Some items:
▬▬▬

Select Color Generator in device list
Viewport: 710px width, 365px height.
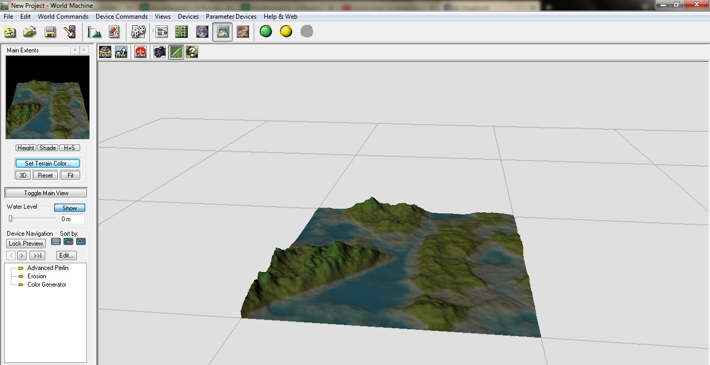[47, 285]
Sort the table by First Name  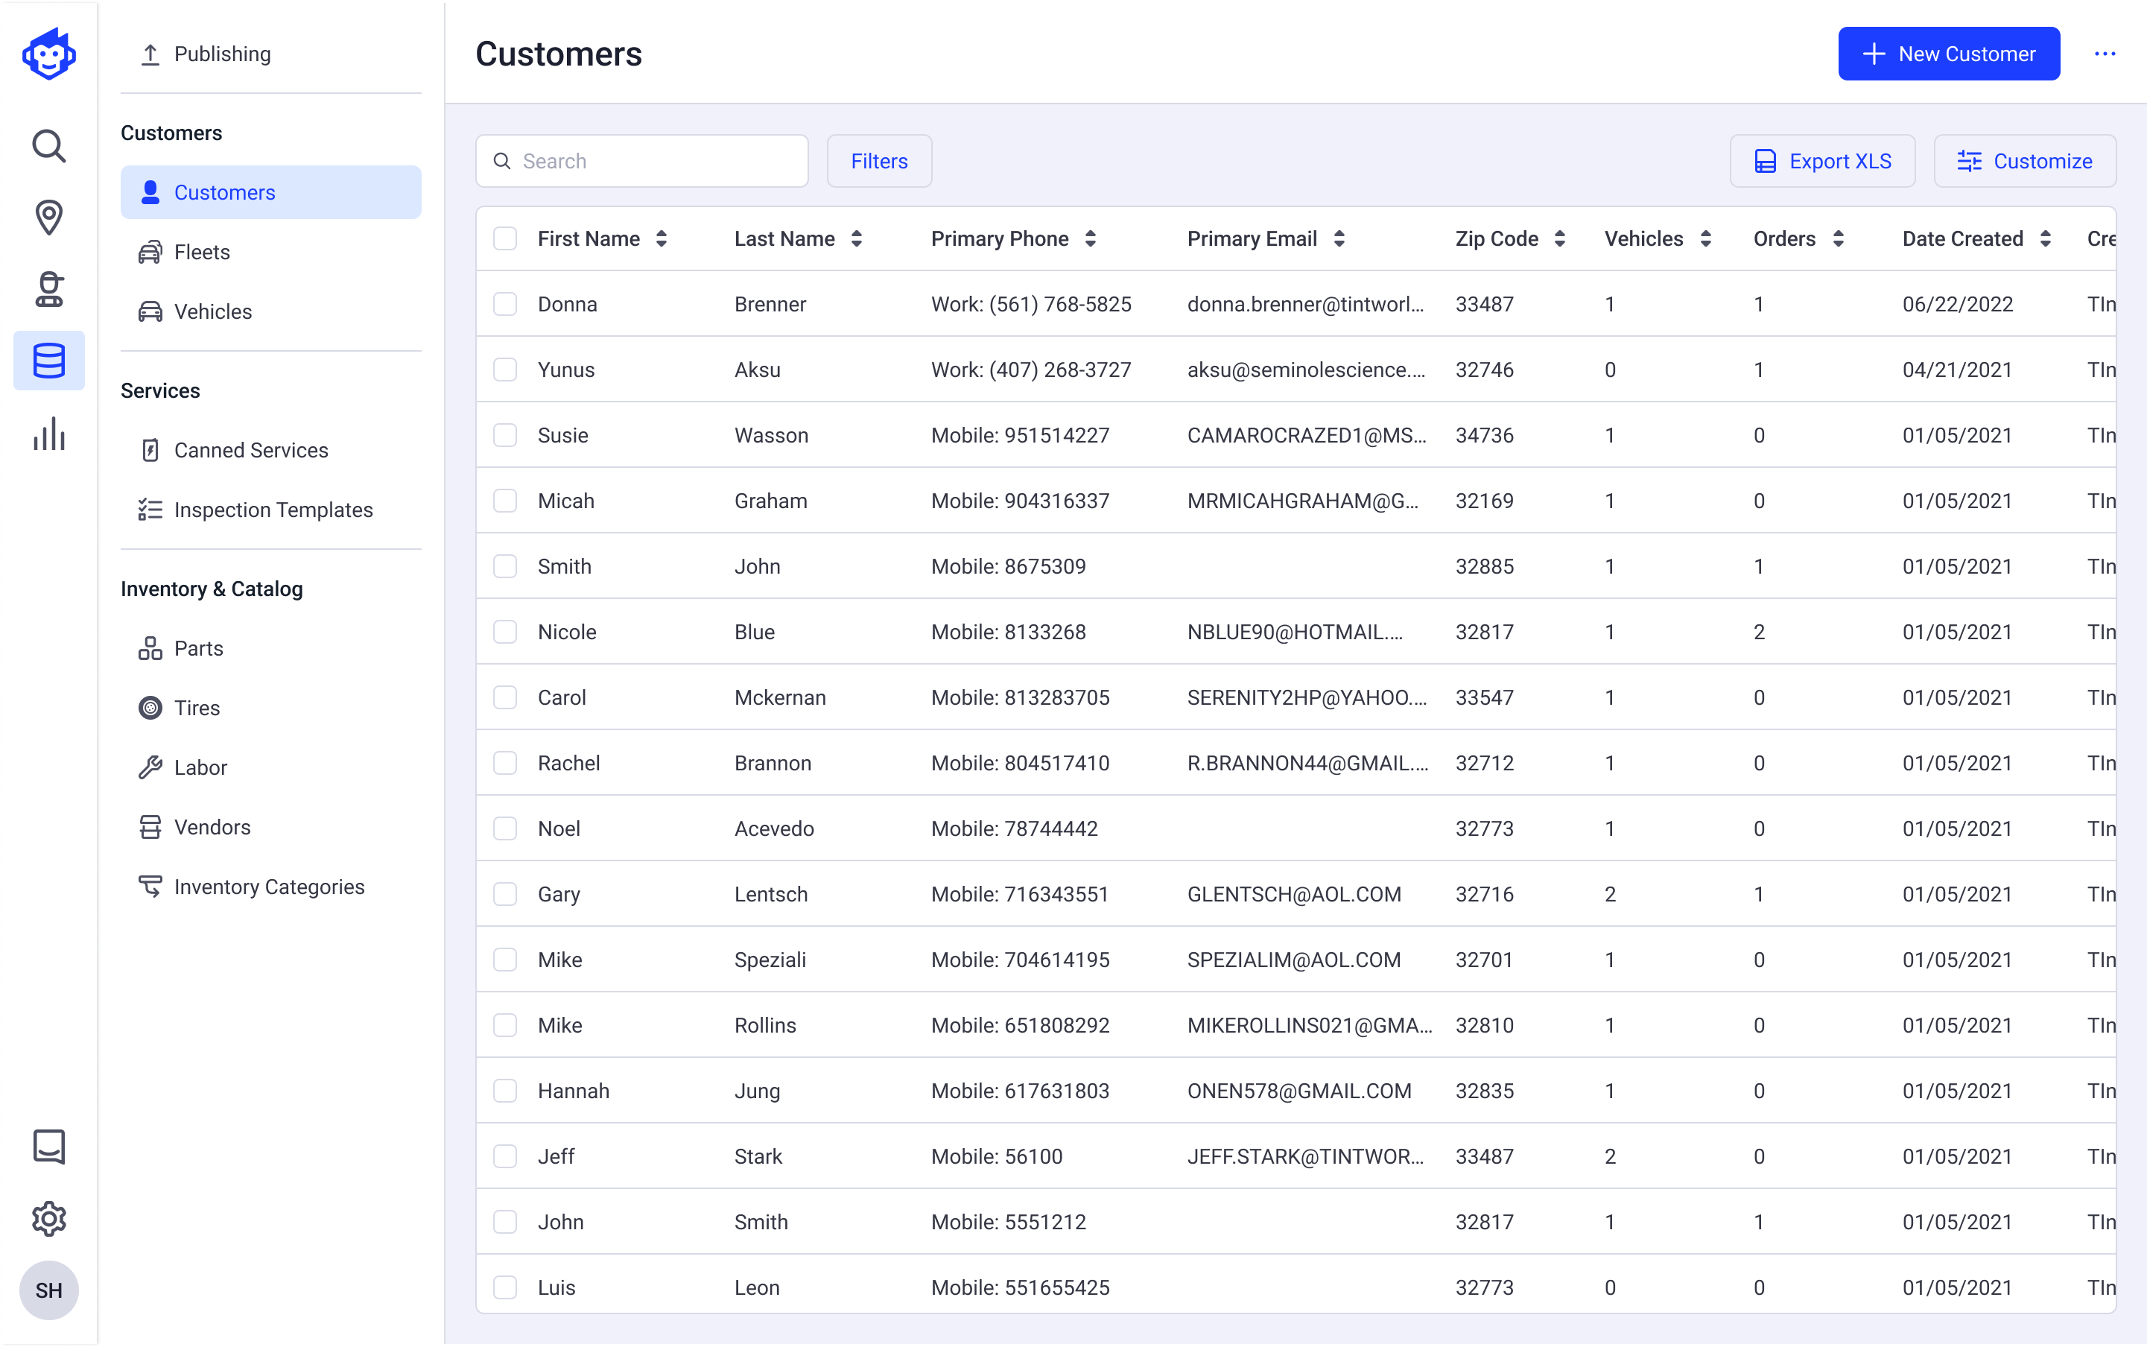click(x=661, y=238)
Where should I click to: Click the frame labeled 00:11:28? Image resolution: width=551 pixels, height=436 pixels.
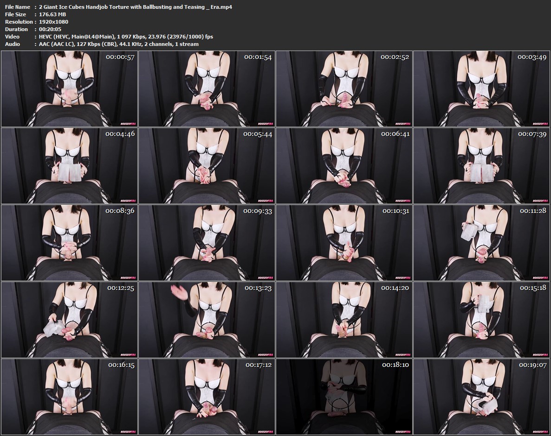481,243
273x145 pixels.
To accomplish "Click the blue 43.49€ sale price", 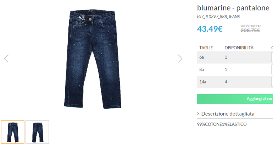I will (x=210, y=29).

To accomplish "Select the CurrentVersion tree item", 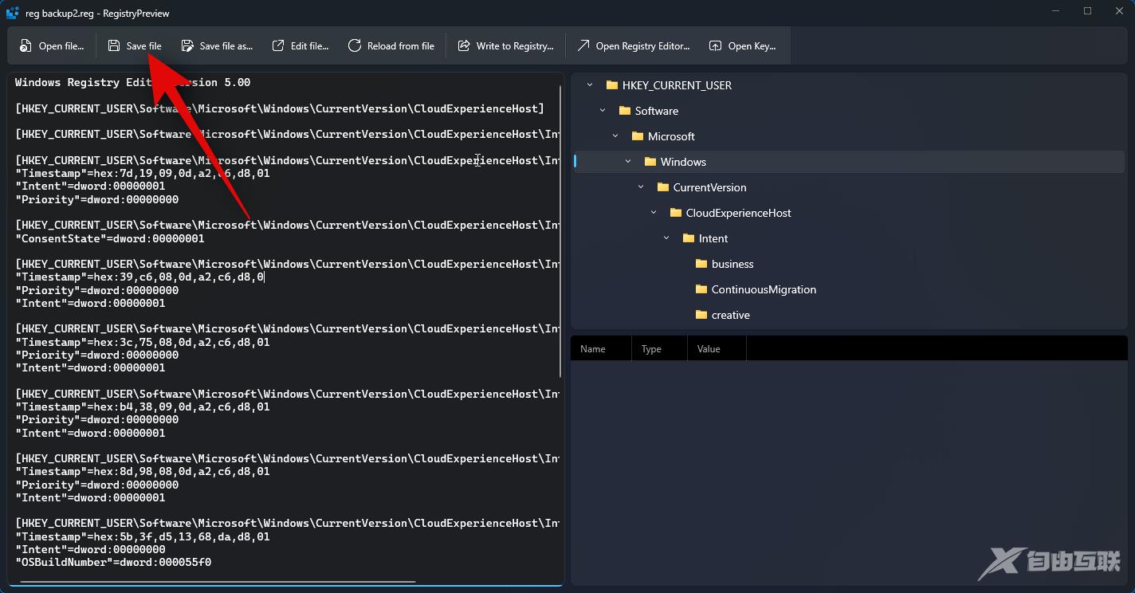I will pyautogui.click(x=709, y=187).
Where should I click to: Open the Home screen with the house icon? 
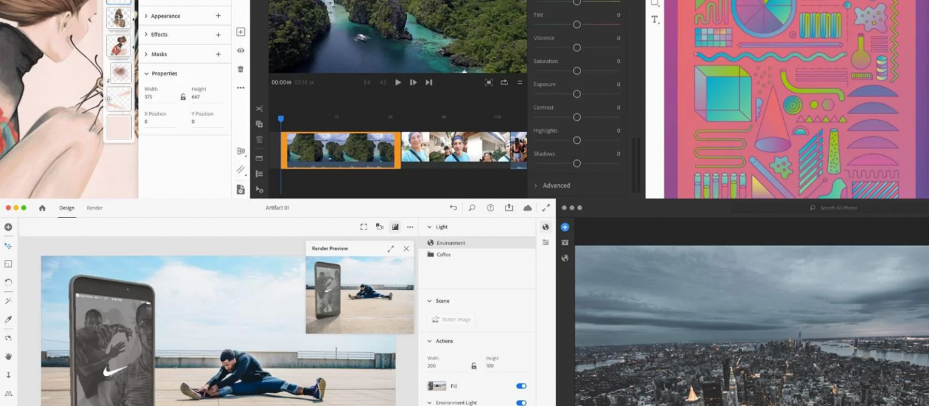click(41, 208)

▬▬▬

# [What is asked]
Copy out every line of the items above that contains the string "should". Case counts.

# [Exercise solution]
Where should I click to: Click the frame labeled 00:11:28? Image resolution: width=551 pixels, height=436 pixels.
Where should I click to: Open the Home screen with the house icon? 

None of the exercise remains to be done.